Search code examples
javaxmlxhtmljtidy

Why does JTidy strip out <video> element from XML?


I am using JTidy to process XHTML documents, and I now have one containing a <video> element, which JTidy strips out. Here is the code:

import org.w3c.dom.Node;
import org.w3c.tidy.Tidy;
import java.io.ByteArrayInputStream;
import java.io.InputStream;
import static java.nio.charset.StandardCharsets.UTF_8;

public class Test {
  public static void main (String[] args) throws Exception {
    // Set up a JTidy instance
    Tidy tidy = new Tidy();
    tidy.setInputEncoding("UTF8");

    // The following make no difference to the output
    // whether they are present or not, or whether the
    // parameters are changed from true to false or vice versa
    tidy.setQuiet(true);
    tidy.setShowWarnings(false);
    tidy.setXHTML(true);
    tidy.setDropEmptyParas(false);
    tidy.setTrimEmptyElements(false);

    // Process XHTML from a string
    String xml = "<div>\n"
               + "  Video goes here:<br/>\n"
               + "  <video width='640' height='480'>\n"
               + "   <source src='foo.mp4' type='video/mp4'/>\n"
               + "  </video>\n"
               + "</div>";

    byte[] bytes = xml.getBytes(UTF_8);
    InputStream in = new ByteArrayInputStream(bytes);
    Node node = tidy.parseDOM(in,null).getDocumentElement();

    // Display the resulting Node as a sanity check
    tidy.pprint(node,System.out);
  }
}

For the example HTML fragment used in the above code, the relevant part of the output is this:

<div>Video goes here:<br />   </div>

I have been told (below) that <video> is an HTML5 tag which is not valid in XHTML (?), so I have tried using tidy.setXHTML(false) and it makes no difference. I have tried adding <!DOCTYPE html> at the start. I have tried removing all the tidy.setXXX() configuration calls. None of these things (in any combination) make any difference. The only thing that works is to use <embed> instead of <video>, but (a) this is deprecated, (b) I have to replace the <video> tag with <embed> before I parse it, and (c) it doesn't have all the features that <video> does.
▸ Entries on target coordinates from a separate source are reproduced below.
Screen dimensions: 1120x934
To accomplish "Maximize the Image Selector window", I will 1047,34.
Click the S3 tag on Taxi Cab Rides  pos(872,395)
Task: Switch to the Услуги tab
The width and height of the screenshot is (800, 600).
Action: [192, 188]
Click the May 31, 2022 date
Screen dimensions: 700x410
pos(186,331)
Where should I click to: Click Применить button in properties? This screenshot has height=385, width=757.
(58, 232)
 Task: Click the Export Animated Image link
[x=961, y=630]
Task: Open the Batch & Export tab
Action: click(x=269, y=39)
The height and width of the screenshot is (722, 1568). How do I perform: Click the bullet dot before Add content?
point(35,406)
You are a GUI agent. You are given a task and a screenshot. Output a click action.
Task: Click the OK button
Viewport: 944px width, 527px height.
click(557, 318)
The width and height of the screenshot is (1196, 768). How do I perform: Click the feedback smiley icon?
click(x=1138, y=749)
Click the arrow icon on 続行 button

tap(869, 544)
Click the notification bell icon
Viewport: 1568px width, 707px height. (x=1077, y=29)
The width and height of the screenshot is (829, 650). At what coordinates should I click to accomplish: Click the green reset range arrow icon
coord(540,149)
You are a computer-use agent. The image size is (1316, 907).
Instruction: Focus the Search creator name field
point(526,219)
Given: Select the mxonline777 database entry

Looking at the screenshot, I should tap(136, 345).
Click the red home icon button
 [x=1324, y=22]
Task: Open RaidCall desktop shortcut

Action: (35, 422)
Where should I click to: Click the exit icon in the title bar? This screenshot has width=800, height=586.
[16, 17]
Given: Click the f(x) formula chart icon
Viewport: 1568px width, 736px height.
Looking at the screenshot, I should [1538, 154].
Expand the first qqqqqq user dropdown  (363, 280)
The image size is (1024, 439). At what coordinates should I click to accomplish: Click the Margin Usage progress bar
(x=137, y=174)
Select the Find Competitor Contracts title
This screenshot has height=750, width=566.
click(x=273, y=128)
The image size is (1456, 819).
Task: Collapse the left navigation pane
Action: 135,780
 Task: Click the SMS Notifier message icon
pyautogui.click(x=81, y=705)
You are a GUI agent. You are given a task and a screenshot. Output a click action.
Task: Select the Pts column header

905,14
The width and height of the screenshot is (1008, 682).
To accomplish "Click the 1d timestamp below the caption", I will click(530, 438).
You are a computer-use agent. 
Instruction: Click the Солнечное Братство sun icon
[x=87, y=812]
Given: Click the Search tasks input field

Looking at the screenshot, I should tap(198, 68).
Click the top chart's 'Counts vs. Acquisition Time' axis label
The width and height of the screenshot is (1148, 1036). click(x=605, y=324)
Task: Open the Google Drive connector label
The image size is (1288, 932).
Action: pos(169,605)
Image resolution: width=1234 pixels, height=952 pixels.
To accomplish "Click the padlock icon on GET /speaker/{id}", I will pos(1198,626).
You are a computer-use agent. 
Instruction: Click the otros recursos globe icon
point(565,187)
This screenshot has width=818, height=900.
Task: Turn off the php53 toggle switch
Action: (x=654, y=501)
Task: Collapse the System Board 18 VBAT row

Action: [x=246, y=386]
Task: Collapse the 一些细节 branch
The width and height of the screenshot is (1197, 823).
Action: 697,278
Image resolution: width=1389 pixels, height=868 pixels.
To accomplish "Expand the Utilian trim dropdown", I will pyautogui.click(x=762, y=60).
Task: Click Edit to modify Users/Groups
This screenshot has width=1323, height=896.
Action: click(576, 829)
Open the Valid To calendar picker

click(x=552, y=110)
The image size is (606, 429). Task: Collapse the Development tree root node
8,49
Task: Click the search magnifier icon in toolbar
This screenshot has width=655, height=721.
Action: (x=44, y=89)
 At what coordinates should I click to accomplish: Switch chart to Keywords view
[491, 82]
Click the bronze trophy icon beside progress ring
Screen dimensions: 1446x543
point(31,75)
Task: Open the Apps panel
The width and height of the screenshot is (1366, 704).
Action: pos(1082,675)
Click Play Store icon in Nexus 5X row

So, what can I do to parse a document which contains a video?

Is this an XHTML problem, or just a problem with JTidy, and if the latter is there an alternative I can use?

Or is there a table somewhere of allowed tags for JTidy that I can patch?

And if so, do I need to add all the new HTML5 tags to this table?

Any advice gratefully received...


Solution

  • Good news: I believe you just need to update the version of JTidy you're using.

    The first hit I found when looking for JTidy was the old SourceForge site, where the latest version (r938) was released in 2009. With that version, I can reproduce your problem - so I suspect that's the version you're using.

    However, there's a GitHub repository which is more up-to-date (last commit in June 2024). That the latest release is version 1.0.5, released in September 2023... and with your exact code, the warning goes away and the <video> tag is preserved (whether you have setXHTML(true) or setXHTML(false), interestingly).

    So basically, update to 1.0.5 and that should fix the problem.